As a person that has grown up in organized religion, I can honestly say that the church today has fallen way off course. What we call church today many times seems more like a large corporation. We seem to be more focused on our programs, building bigger buildings, having a bigger and better worship band, getting on radio or TV and being a step ahead of the church down the street.

Our churches today are so divided by denominations and doctrines that it makes me think of Heinz 57 Varieties. It seems like there is a church building every mile or two from each other, yet they cannot seem to come together in unity. We are all brothers and sisters in Christ, yet we continually divide ourselves and fight and argue amongst ourselves. Those outside the church can only look on and laugh.

It amazes me how upset and defensive people can get when you mention that going to church is not a requirement. They seem to forget that the church is not a building and is not a place we go too. The Church is the body of believers no matter when and where they get together.

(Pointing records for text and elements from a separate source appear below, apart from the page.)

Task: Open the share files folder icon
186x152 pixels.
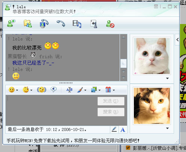Action: 28,24
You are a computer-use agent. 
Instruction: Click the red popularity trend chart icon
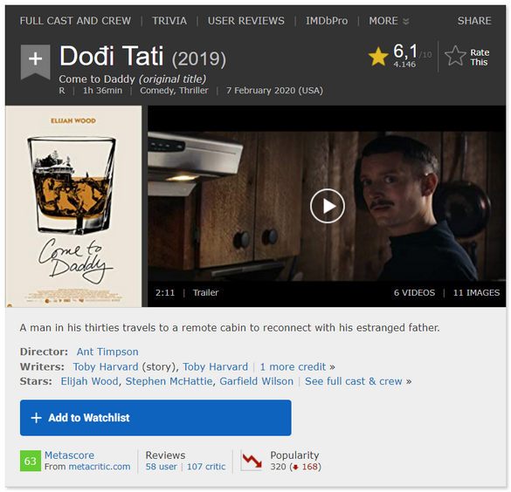click(x=252, y=461)
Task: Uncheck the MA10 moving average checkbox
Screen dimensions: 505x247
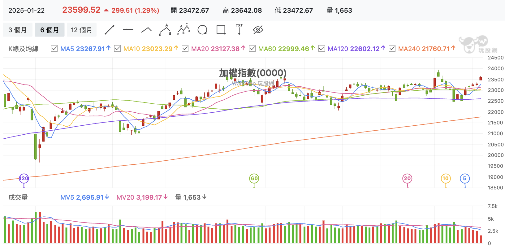Action: point(117,49)
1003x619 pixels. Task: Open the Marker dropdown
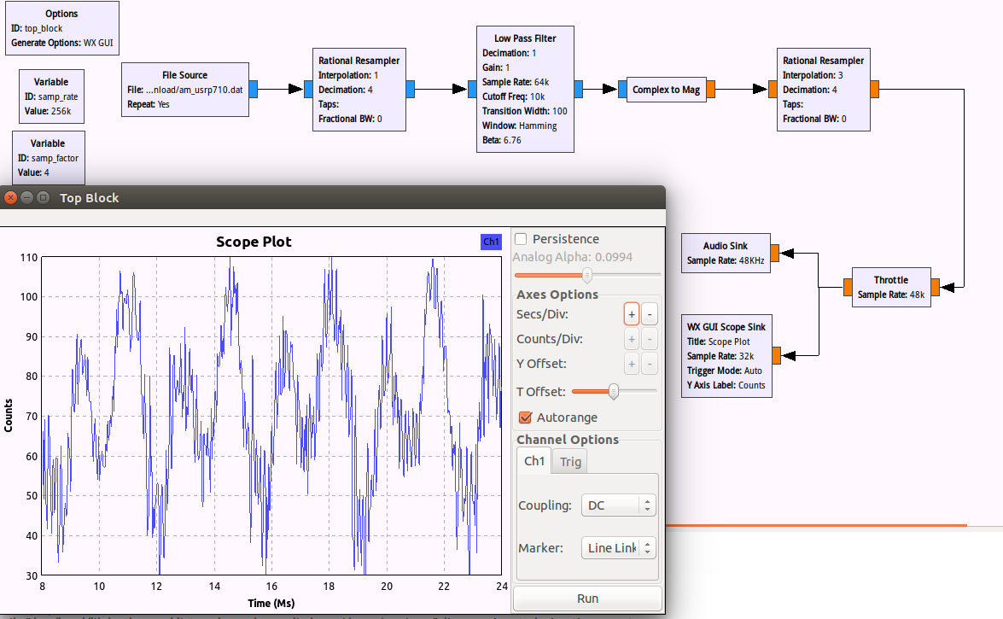(618, 547)
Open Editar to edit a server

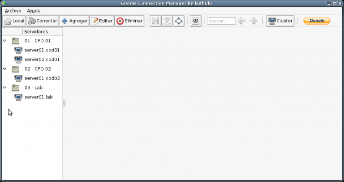pyautogui.click(x=102, y=21)
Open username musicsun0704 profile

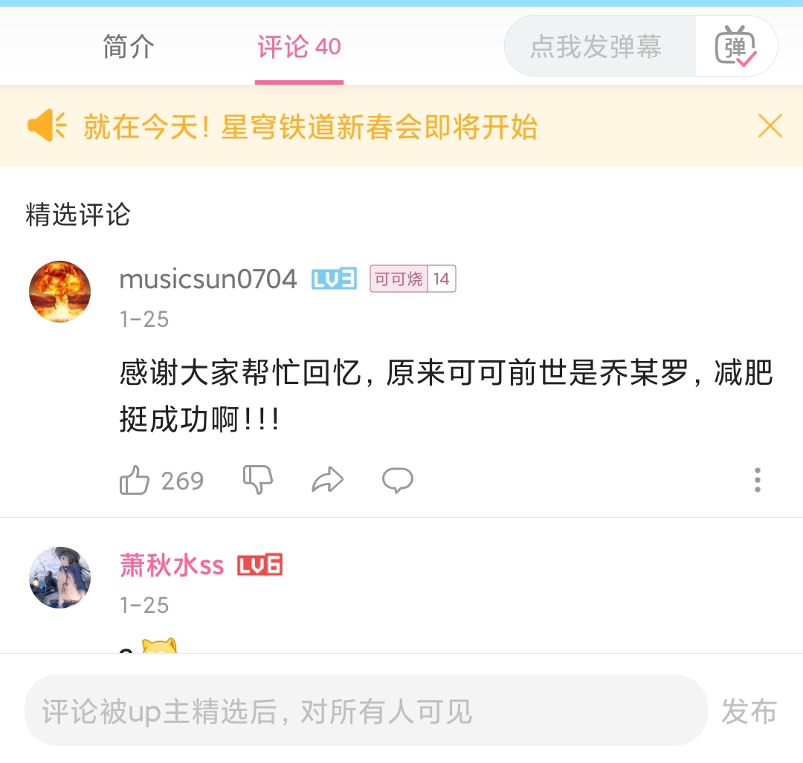[208, 279]
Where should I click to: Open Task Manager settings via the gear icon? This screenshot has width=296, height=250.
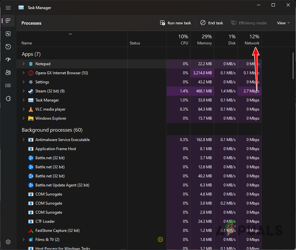click(x=8, y=242)
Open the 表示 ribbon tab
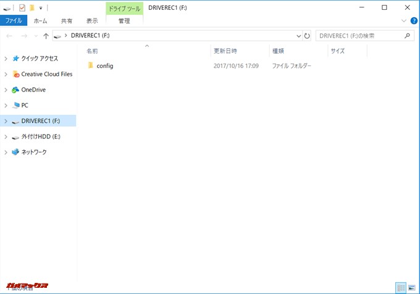 (x=91, y=20)
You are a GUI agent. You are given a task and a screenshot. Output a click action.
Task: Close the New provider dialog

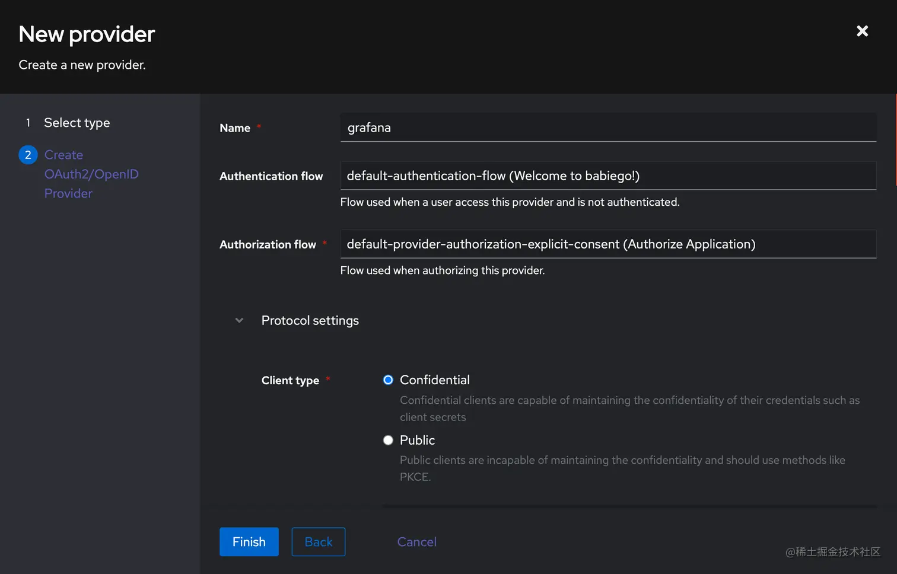[x=862, y=31]
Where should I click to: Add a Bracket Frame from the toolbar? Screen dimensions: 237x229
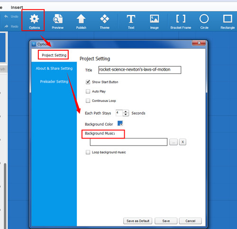(x=181, y=19)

Usually the first verse that is quoted when we talk about not going to church is Hebrews 10:25 – not forsaking our own assembling together, as is the habit of some, but encouraging one another; and all the more as you see the day drawing near. Nowhere does this verse say that we have to assemble in a building on a certain day at a certain time. Nowhere does it say we have to have a pastor to teach us, or a worship band to lead us in praise and worship.

I feel so often that we christians want to be entertained and told what to believe, then go home feeling satisfied that we have fulfilled our duty until next Sunday. We have become lazy and do not want to spend the time hearing the Holy Spirit teach us. As 1 John 2:23 states, as for you, the anointing which you received from Him (talking about the Holy Spirit) abides in you and you have no need for anyone to teach you; but as His anointing teaches you about all things, and is true and is not a lie, and just as it has taught you, you abide in Him.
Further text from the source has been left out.